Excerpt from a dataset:
---------------

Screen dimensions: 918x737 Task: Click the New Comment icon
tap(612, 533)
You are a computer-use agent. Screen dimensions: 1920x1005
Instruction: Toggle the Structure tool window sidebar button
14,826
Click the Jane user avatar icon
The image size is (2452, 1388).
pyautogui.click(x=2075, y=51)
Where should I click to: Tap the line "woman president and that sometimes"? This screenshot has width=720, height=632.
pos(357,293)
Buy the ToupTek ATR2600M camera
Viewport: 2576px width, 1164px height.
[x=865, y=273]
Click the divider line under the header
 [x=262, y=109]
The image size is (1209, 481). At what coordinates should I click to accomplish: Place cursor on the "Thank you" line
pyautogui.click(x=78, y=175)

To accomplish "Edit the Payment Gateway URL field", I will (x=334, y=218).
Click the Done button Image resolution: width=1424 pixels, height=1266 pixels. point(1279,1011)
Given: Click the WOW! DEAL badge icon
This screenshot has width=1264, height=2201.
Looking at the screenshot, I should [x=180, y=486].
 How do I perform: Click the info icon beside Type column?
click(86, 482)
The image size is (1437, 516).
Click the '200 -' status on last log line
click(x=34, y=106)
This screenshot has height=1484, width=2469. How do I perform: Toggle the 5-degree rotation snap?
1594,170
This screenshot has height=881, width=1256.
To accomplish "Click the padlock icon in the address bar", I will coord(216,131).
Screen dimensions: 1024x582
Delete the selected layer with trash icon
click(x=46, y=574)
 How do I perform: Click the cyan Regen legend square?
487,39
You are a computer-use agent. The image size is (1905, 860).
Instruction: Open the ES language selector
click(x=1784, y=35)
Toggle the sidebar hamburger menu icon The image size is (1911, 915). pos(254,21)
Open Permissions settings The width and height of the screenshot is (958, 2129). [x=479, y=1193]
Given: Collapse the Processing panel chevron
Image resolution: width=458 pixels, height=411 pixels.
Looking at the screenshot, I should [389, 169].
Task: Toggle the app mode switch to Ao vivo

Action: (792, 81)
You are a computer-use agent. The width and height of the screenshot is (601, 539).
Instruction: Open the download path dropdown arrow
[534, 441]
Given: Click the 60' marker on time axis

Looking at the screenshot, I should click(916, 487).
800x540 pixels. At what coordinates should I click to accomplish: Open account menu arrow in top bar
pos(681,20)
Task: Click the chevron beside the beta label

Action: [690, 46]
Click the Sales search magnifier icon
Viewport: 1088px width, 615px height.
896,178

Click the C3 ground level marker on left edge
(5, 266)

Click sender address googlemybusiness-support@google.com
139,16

---------------

# Short problem
Rewrite all of the rows above, swapping each "Screen dimensions" for "Display size" and leaving everything else untouched.

# Complete output
Display size: 918x737 Task: Click the New Comment icon
tap(612, 533)
You are a computer-use agent. Display size: 1920x1005
Instruction: Toggle the Structure tool window sidebar button
14,826
Click the Jane user avatar icon
The image size is (2452, 1388).
pyautogui.click(x=2075, y=51)
Where should I click to: Tap the line "woman president and that sometimes"? This screenshot has width=720, height=632.
pos(357,293)
Buy the ToupTek ATR2600M camera
Viewport: 2576px width, 1164px height.
[x=865, y=273]
Click the divider line under the header
 [x=262, y=109]
The image size is (1209, 481). At what coordinates should I click to accomplish: Place cursor on the "Thank you" line
pyautogui.click(x=78, y=175)

To accomplish "Edit the Payment Gateway URL field", I will (x=334, y=218).
Click the Done button Image resolution: width=1424 pixels, height=1266 pixels. point(1279,1011)
Given: Click the WOW! DEAL badge icon
This screenshot has width=1264, height=2201.
Looking at the screenshot, I should [x=180, y=486].
 How do I perform: Click the info icon beside Type column?
click(86, 482)
The image size is (1437, 516).
Click the '200 -' status on last log line
click(x=34, y=106)
This screenshot has height=1484, width=2469. How do I perform: Toggle the 5-degree rotation snap?
1594,170
This screenshot has height=881, width=1256.
To accomplish "Click the padlock icon in the address bar", I will coord(216,131).
Display size: 1024x582
Delete the selected layer with trash icon
click(x=46, y=574)
 How do I perform: Click the cyan Regen legend square?
487,39
You are a computer-use agent. The image size is (1905, 860).
Instruction: Open the ES language selector
click(x=1784, y=35)
Toggle the sidebar hamburger menu icon The image size is (1911, 915). pos(254,21)
Open Permissions settings The width and height of the screenshot is (958, 2129). [x=479, y=1193]
Given: Collapse the Processing panel chevron
Image resolution: width=458 pixels, height=411 pixels.
Looking at the screenshot, I should [389, 169].
Task: Toggle the app mode switch to Ao vivo

Action: (792, 81)
You are a computer-use agent. The width and height of the screenshot is (601, 539).
Instruction: Open the download path dropdown arrow
[534, 441]
Given: Click the 60' marker on time axis

Looking at the screenshot, I should click(916, 487).
800x540 pixels. At what coordinates should I click to accomplish: Open account menu arrow in top bar
pos(681,20)
Task: Click the chevron beside the beta label

Action: [690, 46]
Click the Sales search magnifier icon
Viewport: 1088px width, 615px height.
896,178

Click the C3 ground level marker on left edge
(5, 266)

Click sender address googlemybusiness-support@google.com
139,16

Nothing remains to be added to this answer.